Une autre réforme qui ravit les entrepreneurs agriculteurs, c’est la norme NC 6334:2024 pour la farine de manioc panifiable. En effet, l’Agence des normes et de la qualité (Anor), en synergie avec le Minader, a établi une norme nationale pour la farine de manioc panifiable, un levier central de la politique d’import-substitution. Cette farine, issue du manioc doux ou amer, est désormais apte à être incorporée dans la fabrication de pain, de beignets et de pâtisseries. Ce standard national vise à garantir la qualité, l’hygiène, la sécurité et la compétitivité des produits finis. Il englobe la composition, les additifs, les contaminants, les exigences d’emballage, l’étiquetage et les méthodes d’analyse. Soulignons également qu’à l’issue d’une concertation tenue le 25 juin dernier, les boulangers et meuniers camerounais se sont engagés à introduire entre 4 et 5 % de farine de manioc dans la production du pain. Plusieurs artisans ont déjà lancé cette initiative, saluée par le public, qui plébiscite les produits locaux comme les pains, biscuits et gâteaux à base de farine mixte.

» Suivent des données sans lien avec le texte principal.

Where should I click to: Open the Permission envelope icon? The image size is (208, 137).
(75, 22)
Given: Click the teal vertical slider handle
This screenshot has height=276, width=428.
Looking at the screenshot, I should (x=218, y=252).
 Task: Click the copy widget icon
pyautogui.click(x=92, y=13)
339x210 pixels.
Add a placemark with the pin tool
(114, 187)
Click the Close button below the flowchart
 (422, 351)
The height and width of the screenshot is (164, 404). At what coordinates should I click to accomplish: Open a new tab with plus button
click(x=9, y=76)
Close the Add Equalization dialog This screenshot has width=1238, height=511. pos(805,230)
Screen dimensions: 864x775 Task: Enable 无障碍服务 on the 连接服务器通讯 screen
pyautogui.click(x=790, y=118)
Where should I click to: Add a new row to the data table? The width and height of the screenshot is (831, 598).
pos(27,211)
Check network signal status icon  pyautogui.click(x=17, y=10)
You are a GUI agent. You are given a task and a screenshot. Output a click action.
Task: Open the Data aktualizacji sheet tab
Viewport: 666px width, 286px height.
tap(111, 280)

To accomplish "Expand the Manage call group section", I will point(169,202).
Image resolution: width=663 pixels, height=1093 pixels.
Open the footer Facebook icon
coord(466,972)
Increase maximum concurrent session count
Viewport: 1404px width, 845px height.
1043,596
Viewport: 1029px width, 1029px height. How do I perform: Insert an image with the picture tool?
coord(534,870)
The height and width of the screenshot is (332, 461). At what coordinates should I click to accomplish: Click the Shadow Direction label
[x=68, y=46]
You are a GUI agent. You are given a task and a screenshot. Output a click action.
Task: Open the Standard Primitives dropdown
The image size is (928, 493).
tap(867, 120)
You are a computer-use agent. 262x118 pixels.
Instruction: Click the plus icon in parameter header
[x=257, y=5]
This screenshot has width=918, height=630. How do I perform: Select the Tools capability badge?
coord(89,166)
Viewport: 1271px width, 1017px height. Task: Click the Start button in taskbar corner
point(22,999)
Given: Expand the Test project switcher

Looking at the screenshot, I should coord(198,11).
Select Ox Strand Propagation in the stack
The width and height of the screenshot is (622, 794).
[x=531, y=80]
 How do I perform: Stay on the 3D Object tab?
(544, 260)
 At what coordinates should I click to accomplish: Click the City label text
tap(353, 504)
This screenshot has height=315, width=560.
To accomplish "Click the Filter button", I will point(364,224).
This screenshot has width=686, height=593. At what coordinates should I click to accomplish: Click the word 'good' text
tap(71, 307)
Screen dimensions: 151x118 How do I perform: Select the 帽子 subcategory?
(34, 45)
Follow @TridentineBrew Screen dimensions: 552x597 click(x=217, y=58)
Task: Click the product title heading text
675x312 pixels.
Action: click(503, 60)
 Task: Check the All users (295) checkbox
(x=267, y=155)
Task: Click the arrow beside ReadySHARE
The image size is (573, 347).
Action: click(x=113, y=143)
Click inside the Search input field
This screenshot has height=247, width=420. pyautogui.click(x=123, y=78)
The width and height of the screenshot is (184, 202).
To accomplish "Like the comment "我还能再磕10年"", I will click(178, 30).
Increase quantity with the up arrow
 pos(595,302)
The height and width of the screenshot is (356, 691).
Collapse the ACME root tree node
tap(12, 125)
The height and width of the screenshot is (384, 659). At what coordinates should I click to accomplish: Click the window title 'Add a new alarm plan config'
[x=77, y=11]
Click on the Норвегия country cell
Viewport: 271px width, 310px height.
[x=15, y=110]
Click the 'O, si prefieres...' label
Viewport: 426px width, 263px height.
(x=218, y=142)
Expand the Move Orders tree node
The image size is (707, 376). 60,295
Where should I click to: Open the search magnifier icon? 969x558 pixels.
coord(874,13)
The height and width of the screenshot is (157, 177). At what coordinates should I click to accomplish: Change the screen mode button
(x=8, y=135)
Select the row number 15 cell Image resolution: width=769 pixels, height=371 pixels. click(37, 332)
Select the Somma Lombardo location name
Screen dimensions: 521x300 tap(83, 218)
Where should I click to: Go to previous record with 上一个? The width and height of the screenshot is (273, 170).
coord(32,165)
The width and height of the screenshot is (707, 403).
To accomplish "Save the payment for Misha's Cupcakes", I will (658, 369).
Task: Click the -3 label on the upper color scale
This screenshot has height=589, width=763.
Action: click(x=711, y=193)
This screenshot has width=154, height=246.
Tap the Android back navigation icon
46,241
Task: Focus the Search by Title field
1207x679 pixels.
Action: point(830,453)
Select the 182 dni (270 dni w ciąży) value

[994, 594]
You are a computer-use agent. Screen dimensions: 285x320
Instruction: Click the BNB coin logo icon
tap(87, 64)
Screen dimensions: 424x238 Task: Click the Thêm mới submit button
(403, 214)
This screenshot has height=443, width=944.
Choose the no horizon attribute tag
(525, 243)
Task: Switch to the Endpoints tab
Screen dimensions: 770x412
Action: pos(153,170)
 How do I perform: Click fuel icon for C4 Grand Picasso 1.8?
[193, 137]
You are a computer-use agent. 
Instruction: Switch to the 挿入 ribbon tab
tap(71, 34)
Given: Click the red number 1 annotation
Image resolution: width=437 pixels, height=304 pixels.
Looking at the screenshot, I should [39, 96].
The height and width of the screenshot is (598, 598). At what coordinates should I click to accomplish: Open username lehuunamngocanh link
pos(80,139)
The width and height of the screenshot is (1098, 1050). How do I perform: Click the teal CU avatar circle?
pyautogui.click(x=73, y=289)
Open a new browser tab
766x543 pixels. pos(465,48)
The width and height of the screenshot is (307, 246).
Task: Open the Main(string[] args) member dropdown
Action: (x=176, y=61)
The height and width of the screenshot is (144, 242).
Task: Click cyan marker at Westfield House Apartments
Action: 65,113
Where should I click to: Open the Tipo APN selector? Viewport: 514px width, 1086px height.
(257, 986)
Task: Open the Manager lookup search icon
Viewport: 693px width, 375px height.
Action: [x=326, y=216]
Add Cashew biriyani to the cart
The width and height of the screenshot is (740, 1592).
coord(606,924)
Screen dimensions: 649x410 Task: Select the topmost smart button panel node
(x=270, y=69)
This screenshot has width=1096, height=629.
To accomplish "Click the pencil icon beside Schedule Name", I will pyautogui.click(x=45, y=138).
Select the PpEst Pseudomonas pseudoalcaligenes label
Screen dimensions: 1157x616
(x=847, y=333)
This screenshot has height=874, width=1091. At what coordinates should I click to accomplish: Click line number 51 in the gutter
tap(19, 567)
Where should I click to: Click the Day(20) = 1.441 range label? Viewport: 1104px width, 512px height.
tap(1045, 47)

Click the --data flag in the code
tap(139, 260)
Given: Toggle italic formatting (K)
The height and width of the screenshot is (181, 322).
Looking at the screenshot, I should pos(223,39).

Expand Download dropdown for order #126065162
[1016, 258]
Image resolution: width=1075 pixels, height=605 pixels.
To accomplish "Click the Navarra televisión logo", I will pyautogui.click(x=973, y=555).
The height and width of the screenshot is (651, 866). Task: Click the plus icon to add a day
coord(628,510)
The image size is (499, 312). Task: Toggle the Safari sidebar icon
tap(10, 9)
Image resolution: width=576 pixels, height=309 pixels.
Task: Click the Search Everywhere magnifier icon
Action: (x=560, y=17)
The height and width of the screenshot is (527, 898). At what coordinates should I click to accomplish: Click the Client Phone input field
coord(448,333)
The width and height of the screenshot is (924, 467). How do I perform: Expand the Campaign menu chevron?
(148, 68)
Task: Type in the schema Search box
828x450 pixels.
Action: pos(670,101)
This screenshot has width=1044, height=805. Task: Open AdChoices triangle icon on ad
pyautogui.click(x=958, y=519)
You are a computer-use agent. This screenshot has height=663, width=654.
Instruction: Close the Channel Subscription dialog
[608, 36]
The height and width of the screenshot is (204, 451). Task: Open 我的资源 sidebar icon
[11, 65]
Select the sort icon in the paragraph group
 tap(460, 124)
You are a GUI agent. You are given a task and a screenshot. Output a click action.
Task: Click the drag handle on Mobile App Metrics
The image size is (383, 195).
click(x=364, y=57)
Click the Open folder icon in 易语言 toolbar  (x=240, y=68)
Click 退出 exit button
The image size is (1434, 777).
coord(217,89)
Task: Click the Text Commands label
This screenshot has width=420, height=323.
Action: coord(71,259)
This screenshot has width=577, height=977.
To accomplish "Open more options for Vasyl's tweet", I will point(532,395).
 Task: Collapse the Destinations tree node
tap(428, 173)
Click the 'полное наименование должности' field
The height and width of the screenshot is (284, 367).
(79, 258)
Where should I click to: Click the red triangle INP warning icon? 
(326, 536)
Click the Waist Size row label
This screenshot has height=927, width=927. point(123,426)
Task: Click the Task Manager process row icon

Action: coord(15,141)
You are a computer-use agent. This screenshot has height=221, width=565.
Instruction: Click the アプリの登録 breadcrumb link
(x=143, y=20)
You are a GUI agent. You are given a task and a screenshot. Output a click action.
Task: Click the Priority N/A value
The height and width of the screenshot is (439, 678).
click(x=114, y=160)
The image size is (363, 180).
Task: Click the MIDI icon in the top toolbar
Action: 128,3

Une disposition fiscale incitative accompagne cette démarche. Celle de la suppression de la TVA sur la farine de manioc locale, inscrite dans la loi de finances 2025. « Cette mesure vise à stimuler la demande, réduire les coûts de production et favoriser la compétitivité du manioc face au blé importé », apprend-on. Le développement de la filière manioc s’inscrit pleinement dans la Stratégie nationale de développement 2020-2030 (SND30), qui fait de l’agriculture un levier majeur de transformation structurelle. Toutes ces mesures visent yréduire les importations,  créer des emplois, équilibrer la balance commerciale et renforcer l’indépendance alimentaire du pays. Dans un contexte de vulnérabilité des chaînes d’approvisionnement mondiales et de volatilité des prix des denrées importées, le manioc pourrait bien devenir un emblème de la souveraineté alimentaire et économique nationale. Pour y parveni, la mécanisation agricole est désormais considérée comme un enjeu stratégique pour améliorer la productivité, alléger la pénibilité du travail manuel et renforcer la résilience face aux aléas climatiques.